In his memoirs, Traveling Light, Dizraeli's father Alastair said that he "should have... better fathered [his son Dizraeli]."

Dizraeli attended a comprehensive school in North Somerset, and was bullied there.

He has practiced as a vegetarian. He is bisexual and was aware of this growing up, and came out to a crowd of 4,000 people.

He attended the University of Sussex. He spent a period studying West African music in Senegal.

== Career ==
Dizraeli has performed at the Glastonbury Festival, the Latitude Festival, the Eden Project, and the Royal Festival Hall. He has won both the Farrago UK Slam Championships and the BBC Radio 4 Poetry Slam, and written several hip-hop plays including Rebel Cell, with Baba Brinkman. Dizraeli & The Small Gods were shortlisted for the 2014 Songlines Music Awards for their album Moving in the Dark. In 2015 they collaborated on a new video for the title track, with Jamie Magnus Stone.
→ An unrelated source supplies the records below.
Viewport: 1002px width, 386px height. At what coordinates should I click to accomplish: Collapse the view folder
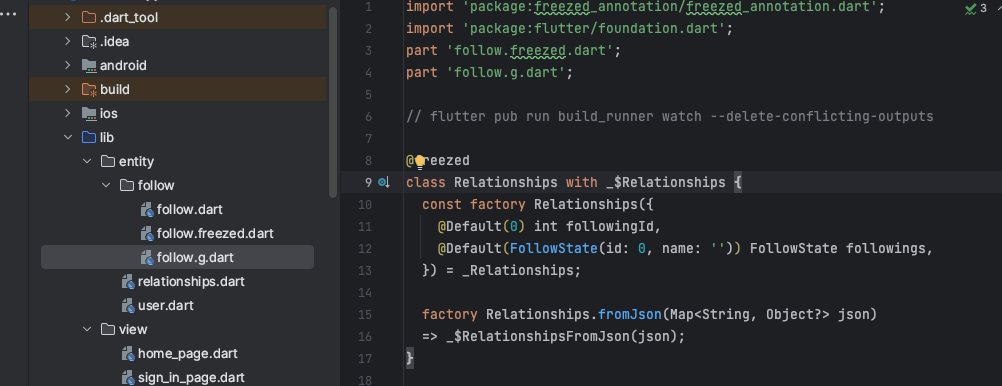point(87,329)
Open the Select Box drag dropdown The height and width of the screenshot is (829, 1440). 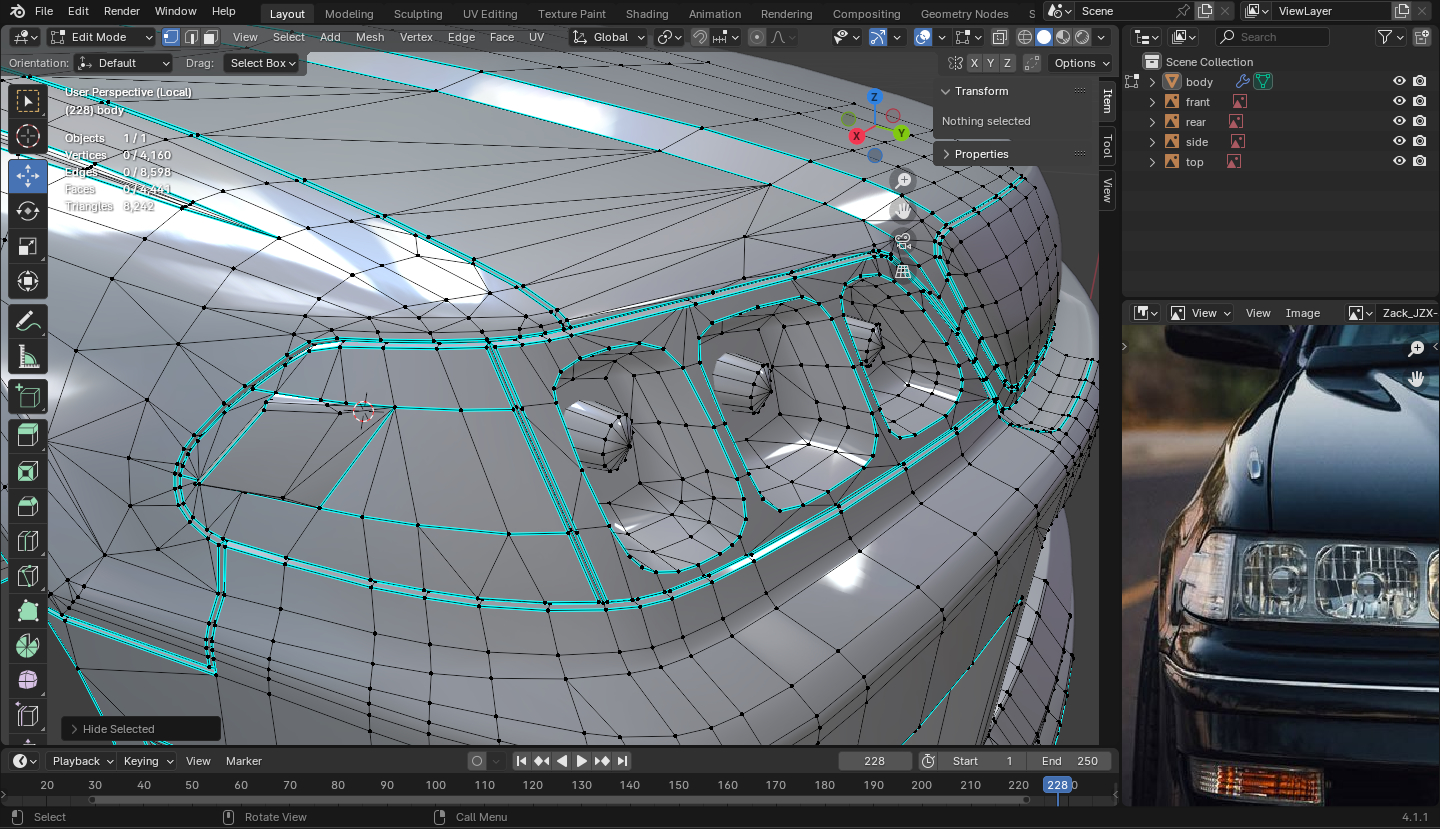[263, 63]
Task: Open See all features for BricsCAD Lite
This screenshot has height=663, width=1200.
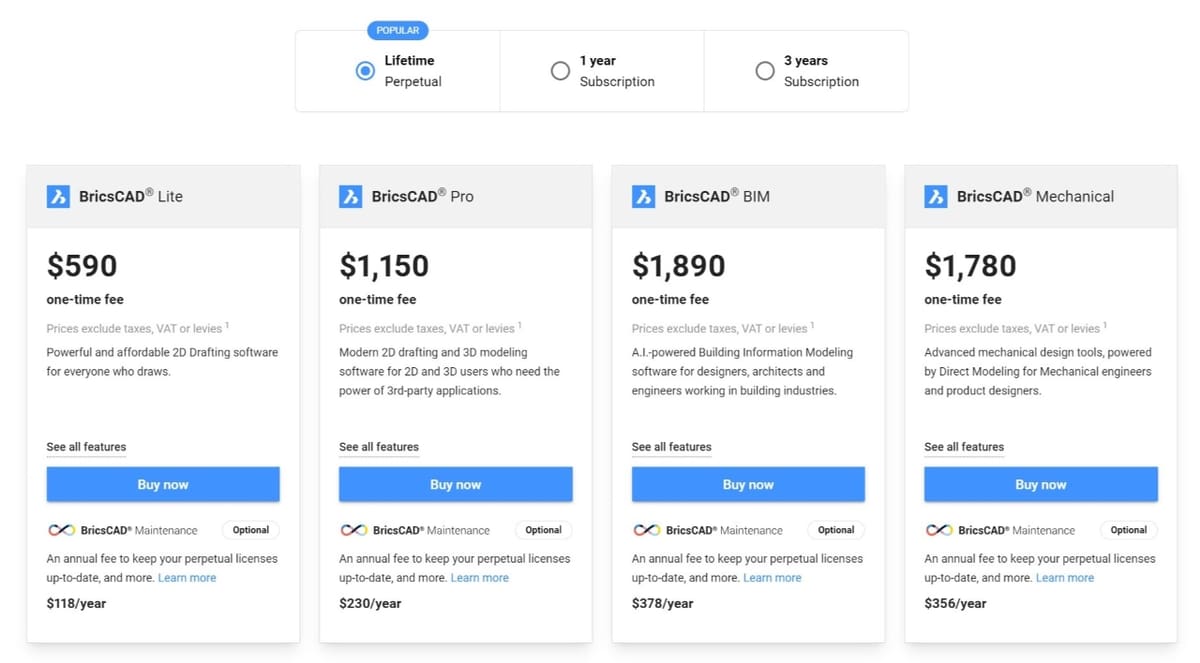Action: point(86,447)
In 2016 Dizraeli released his EP "Eat My Camera" and continued to tour as a solo artist.

He once vowed never to fly again, only to get work in Cairo, and therefore traveled there over land.

== Recognition ==
Dizraeli won both the Farrago Poetry Slam Championship and the BBC Radio 4 Poetry Slam.

Dizraeli & The Small Gods were shortlisted for the 2014 Songlines Music Awards for their album Moving in the Dark.